Now consider the alternative shape: a tool that filters on the recruiter's stated criteria — must know Kubernetes, must be authorized to work in the US — and orders results by arithmetic on those same criteria, ties broken by recency. Every input is named. Every output is explainable in one sentence. There is no model to audit because there is no model; the "audit" is reading the query. When a regulator asks why did the tool surface these ten people, the answer is the recruiter's own search, verbatim.

That's the line: sort is not rank. Sorting by criteria the human supplied keeps judgment — and accountability — with the human. Ranking by learned fit moves judgment into the tool, and with it, under every regime above, the liability.

Where We Drew It

This distinction isn't academic for us — it's load-bearing architecture. QueryQuarry's candidate search deliberately ships no fit score: recruiters' own AI assistants do the judging, with full context of the role, while the platform only filters on stated criteria and orders by how many of the recruiter's own terms match. The profile schema withholds the proxy inputs entirely — no names, no graduation years, no employment dates, no photos — so the discrimination the callback studies measure has nothing to grip. We built it that way because it's right; it turns out to also be what compliance looks like in 2026.

The vendors selling "AI that finds your best candidates" are selling the regulated object — a fit judgment nobody can explain, now with strict liability attached in Illinois, audit duties in New York, four-year paper trails in California, and a vendor-liability precedent working through federal court. The pitch was never as good as it sounded. Now it comes with discovery obligations.

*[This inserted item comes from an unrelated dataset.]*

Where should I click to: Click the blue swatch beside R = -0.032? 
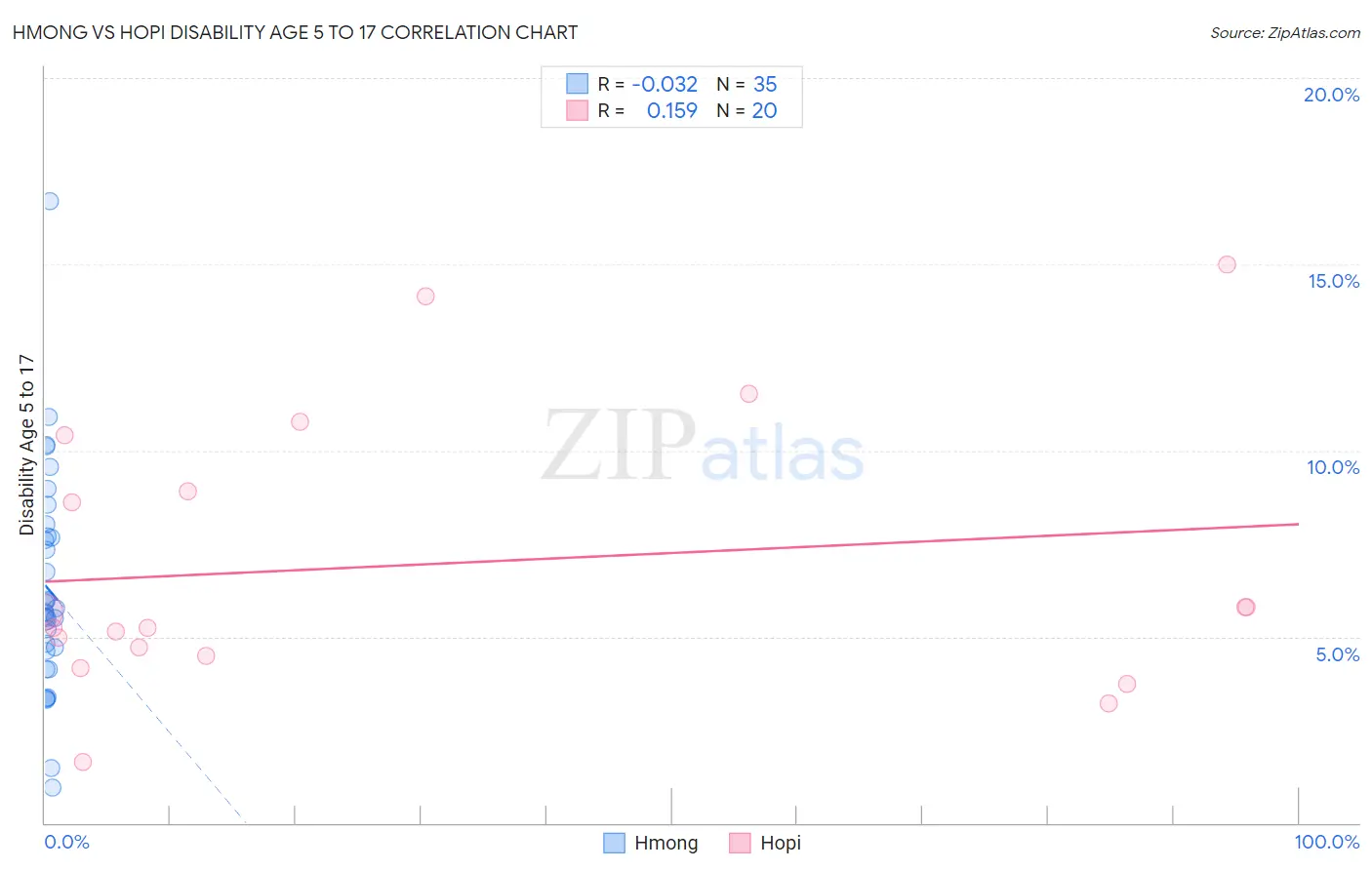pos(577,84)
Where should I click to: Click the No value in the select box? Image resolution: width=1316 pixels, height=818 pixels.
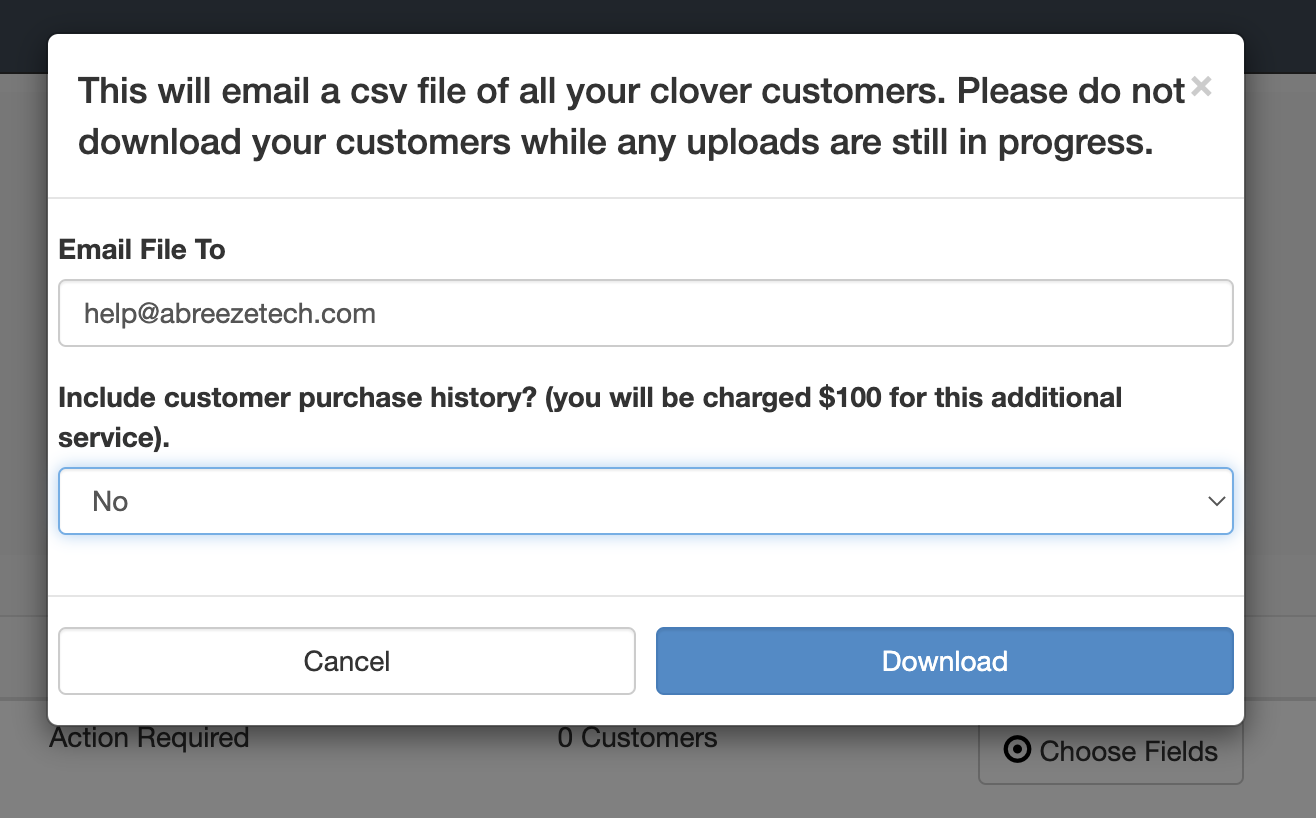point(110,501)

Frequently asked questions

What does the Illinois AI hiring law (HB 3773) require?
As of January 1, 2026, Illinois prohibits employers from using AI in hiring and other employment decisions where it has a discriminatory effect on protected classes, bans zip code as a proxy, and requires notifying applicants whenever AI influences a decision. Intent is not a defense — the law imposes liability for discriminatory effect, which is why opaque ranking models are the highest-risk tools under it.
Do AI hiring tools have to be audited for bias?
In New York City, yes — Local Law 144 requires annual independent bias audits for automated employment decision tools; California treats anti-bias testing as a defense and its absence as evidence, and Illinois imposes effect-based liability that makes testing a practical necessity. The common thread is that audit obligations attach to tools that score or rank people — transparent criteria-filtering has nothing hidden to audit.
Can an AI vendor be held liable for hiring discrimination?
Yes — in Mobley v. Workday, a federal court allowed discrimination claims to proceed against the screening-software vendor as an agent of the employers using it, now as a nationwide collective action. That precedent means 'we just make the tool' is no longer a shield for hiring-tech companies whose algorithms decide who gets seen.